渡阴平(5)

成都的冬天不像北方那样干冷,是湿漉漉的冷,渗进骨头里。

邓艾在城中发号施令,俨然以巴蜀之主自居。他承制拜刘禅为骠骑将军,安置降将,安抚百姓,又上书司马昭,建议趁平蜀之势大举伐吴。他在信中写:“今宜厚刘禅以致孙休,安士民以来远人。”

这封信写得理直气壮,他觉得自己没错。《春秋》之义,大夫出疆,有可以安社稷利国家者,专之可也。他读了半辈子书,这点道理还不懂?

他忘了,写信的人是他,收信的人是司马昭。

钟会的信也在路上。钟会在信中说,邓艾擅作威福,行事悖逆,若其反叛,不可不防。

两道奏章先后送到洛阳。司马昭看完了邓艾的信,又看完了钟会的信,沉默了很久。

“槛车征艾。”诏书发出去的时候,邓艾还什么都不知道。他正在筹划伐吴的方略,在舆图上画线标点,一如当年在棘阳乡间那样认真。
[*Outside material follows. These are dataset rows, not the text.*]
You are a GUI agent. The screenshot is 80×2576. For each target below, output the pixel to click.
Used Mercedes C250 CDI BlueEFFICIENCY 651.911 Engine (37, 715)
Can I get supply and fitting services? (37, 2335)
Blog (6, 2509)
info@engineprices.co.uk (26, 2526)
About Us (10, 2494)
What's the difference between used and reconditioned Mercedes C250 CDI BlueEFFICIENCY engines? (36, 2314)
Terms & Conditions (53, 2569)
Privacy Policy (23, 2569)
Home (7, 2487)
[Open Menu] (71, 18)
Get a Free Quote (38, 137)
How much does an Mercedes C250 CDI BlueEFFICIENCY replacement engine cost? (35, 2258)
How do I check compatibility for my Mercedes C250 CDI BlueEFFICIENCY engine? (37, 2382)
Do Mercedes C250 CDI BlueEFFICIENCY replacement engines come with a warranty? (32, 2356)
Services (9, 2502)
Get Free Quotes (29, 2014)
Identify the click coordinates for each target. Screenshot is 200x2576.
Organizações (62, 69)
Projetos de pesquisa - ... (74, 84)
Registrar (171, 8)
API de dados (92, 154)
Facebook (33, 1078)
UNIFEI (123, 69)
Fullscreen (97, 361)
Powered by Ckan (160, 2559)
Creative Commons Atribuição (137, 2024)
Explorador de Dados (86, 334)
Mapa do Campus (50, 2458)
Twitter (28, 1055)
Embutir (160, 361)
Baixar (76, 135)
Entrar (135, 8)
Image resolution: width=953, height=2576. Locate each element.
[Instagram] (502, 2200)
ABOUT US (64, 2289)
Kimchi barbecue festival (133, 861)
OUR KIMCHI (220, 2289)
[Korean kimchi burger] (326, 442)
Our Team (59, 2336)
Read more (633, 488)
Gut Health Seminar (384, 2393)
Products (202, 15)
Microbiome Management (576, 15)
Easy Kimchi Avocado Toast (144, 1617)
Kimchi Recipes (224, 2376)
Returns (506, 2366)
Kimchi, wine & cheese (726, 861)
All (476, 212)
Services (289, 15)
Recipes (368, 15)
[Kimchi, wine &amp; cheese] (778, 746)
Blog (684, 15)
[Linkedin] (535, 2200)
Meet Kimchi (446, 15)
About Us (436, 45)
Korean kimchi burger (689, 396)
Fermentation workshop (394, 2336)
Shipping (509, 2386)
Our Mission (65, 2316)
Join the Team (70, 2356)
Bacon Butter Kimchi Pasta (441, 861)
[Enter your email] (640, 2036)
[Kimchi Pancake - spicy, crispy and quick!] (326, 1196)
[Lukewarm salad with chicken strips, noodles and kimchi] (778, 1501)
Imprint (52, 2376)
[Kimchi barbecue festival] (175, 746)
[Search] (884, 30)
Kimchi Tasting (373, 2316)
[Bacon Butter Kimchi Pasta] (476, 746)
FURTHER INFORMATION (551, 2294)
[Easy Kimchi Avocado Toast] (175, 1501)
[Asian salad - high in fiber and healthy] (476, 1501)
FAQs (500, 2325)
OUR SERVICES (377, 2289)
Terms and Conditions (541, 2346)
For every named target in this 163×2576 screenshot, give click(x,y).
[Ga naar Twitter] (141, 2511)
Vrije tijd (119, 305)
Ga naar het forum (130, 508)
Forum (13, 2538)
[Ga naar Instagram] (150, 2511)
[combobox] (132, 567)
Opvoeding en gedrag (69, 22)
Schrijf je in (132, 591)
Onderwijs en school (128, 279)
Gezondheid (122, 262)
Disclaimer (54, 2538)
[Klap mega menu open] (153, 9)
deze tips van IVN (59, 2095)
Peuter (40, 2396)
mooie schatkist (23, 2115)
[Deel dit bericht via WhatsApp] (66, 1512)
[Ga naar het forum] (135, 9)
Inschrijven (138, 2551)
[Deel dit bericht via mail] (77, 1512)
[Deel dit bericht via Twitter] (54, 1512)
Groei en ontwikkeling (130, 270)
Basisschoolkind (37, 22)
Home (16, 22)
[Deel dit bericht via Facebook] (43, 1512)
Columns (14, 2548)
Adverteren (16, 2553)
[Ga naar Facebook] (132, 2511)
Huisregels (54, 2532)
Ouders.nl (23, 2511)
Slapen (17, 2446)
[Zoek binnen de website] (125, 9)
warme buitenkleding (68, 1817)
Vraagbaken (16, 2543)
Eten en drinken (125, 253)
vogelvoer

他让人煮盐冶铁,打造舟船,一心想着顺流而下,一举灭吴。

那天夜里,他正在灯下写奏章,忽然听到门外有急促的脚步声。门被踹开,火把的光刺得他睁不开眼。铁链哗啦作响,有人宣读诏书,声音冰冷得像冬天的河水。

邓艾愣住了:“臣……臣有何罪?”

没人回答他,铁链套上脖颈的那一刻,他忽然想起了很多事。想起棘阳的田埂,想起宣王那双识人的眼睛,想起淮北的渠水,想起白水北岸的夜奔,想起阴平道上那裹着毡子滚下山的自己。

他一生算计山川、谋划战局,却唯独没有算过人心。

槛车一路向东,走到绵竹西面的时候,追兵到了。不是来救他的,是来杀他的。

田续的刀落下时,邓艾没有闭眼。他看着远处的绵竹城,那座他筑起京观的城市,如今正笼罩在蒙蒙细雨中。雨丝很细,像是蜀地特有的那种雾一样的雨。他忽然想起一个画面——不是战场,不是朝堂,而是很久很久以前,淮北的渠边,他蹲下身,伸手探了探水流。

水很凉,他笑了。那时他以为,只要把事做好,就够了。

尾声

许多年后,人们提起灭蜀之战,第一个想到的是邓艾。

阴平道上的那场奇袭,成了后世兵家反复研读的经典战例。有人说他神机妙算,有人说他胆略过人,也有人说他刚愎自用、自取其祸。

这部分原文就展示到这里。